Durant l’Exode dans le Sinaï, la demeure de Dieu c’était l’Arche, et la nuée qui éclairait la route. A Jérusalem, Dieu demeure dans le Temple bâti par Salomon. Puis Dieu se rend présent parmi les hommes en Jésus de Nazareth. « Il a demeuré parmi nous » écrit saint Jean (Jn 1, 14). Jésus annonce que la présence de Dieu ne sera plus physiquement identifiée à un lieu. « Le temps vient où ce n’est plus sur cette montagne que vous adorerez. Le moment est venu pour les adorateurs d’adorer le Père en Esprit et en vérité » dit-il à la Samaritaine (Jn 4, 21-22). Il ne s’agit plus d’adorer à Jérusalem ou ailleurs. La demeure de Dieu parmi les hommes n’est plus d’ordre géographique, physique ou sensible. L’Esprit de Dieu de Dieu lui-même a été répandu en nos cœurs. Par la foi, nous accueillons cette présence de Dieu à notre cœur, qui transforme notre manière de vivre et fait de nous des porteurs de Dieu en toute circonstance. Par le baptême et la confirmation, nous sommes agrégés au Peuple de l’Alliance. Nous n’avons pas connu comme les apôtres la présence physique du Christ. Mais par la foi, nous le connaissons. Sans le voir, nous croyons en lui et nous l’aimons.

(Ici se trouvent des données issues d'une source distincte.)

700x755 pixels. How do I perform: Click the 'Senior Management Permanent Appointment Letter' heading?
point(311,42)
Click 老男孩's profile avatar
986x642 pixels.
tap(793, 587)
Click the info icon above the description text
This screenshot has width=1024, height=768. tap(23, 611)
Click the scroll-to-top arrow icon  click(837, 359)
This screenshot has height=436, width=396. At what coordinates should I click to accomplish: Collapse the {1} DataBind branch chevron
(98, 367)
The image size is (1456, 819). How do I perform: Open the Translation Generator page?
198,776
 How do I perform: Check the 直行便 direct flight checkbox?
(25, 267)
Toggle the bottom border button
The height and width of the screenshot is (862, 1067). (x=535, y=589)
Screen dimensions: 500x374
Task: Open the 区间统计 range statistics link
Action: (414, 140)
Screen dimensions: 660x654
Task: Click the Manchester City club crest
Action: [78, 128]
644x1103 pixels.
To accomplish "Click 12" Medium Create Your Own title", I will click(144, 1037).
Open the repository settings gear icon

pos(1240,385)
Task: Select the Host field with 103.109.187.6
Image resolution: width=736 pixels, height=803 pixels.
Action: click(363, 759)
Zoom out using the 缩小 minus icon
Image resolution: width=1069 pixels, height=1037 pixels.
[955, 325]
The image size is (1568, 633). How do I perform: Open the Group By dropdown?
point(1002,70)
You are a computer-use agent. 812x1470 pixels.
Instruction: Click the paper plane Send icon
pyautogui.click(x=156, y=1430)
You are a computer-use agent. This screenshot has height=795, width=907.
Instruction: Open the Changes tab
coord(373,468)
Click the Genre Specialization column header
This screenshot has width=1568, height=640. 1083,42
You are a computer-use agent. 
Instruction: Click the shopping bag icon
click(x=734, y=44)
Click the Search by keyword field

Le Christ accompli en nous sa promesse. Il est vivant en nos cœurs. Nous sommes héritiers de sa présence et simultanément de la mission de le rendre visible pour l’humanité. Car ceux qui ne le connaissent pas ne vont pas le voir. Ils ne vont pas non plus voir l’Esprit qui est insaisissable comme la flamme qui se dépose sur les disciples, et invisible comme le vent dont on ne sait ni d’où il vient ni où il va. Ils ne vont pas voir Celui qui par essence est invisible, mais ils verront les fruits de l’Esprit, ce qu’il change dans notre vie, ce qu’il produit en nos cœurs. Dans l’Epître aux Romains (5, 1-5), nous avons entendu que la détresse produit la persévérance, la persévérance la valeur éprouvée (de celui qui a surmonté l’épreuve), et la valeur éprouvée l’espérance. Voici les signes de l’Esprit. A travers le temps et l’espace, beaucoup d’hommes et de femmes connaissent la détresse, l’épreuve, la maladie. Beaucoup ne sombrent pas dans le désespoir mais mettent en œuvre la persévérance dans l’épreuve. Ceux qui sont habités par l’Esprit du Christ y reçoivent même l’espérance, l’espérance qui seule ne trompe pas. Donc nous avons confiance dans cette espérance parce que nous avons déjà reçu les arrhes de l’Esprit.
Ainsi, le mystère de la Trinité est tout entier déployé et explicité par la vie des chrétiens et par la vie de l’Église. Si nous voulons comprendre le Mystère de la Trinité, il ne faut pas entrer dans un processus d’équilibre mental instable. Il faut accueillir dans la confiance le témoignage de l’existence des chrétiens : leur endurance, leur persévérance, leur espérance, leur sérénité, leur paix et la joie qu’ils vivent en toute circonstance. Voilà les fruits de l’Esprit vivant aujourd’hui. Que le Seigneur nous donne d’être témoins de la Trinité par toute notre vie. Amen.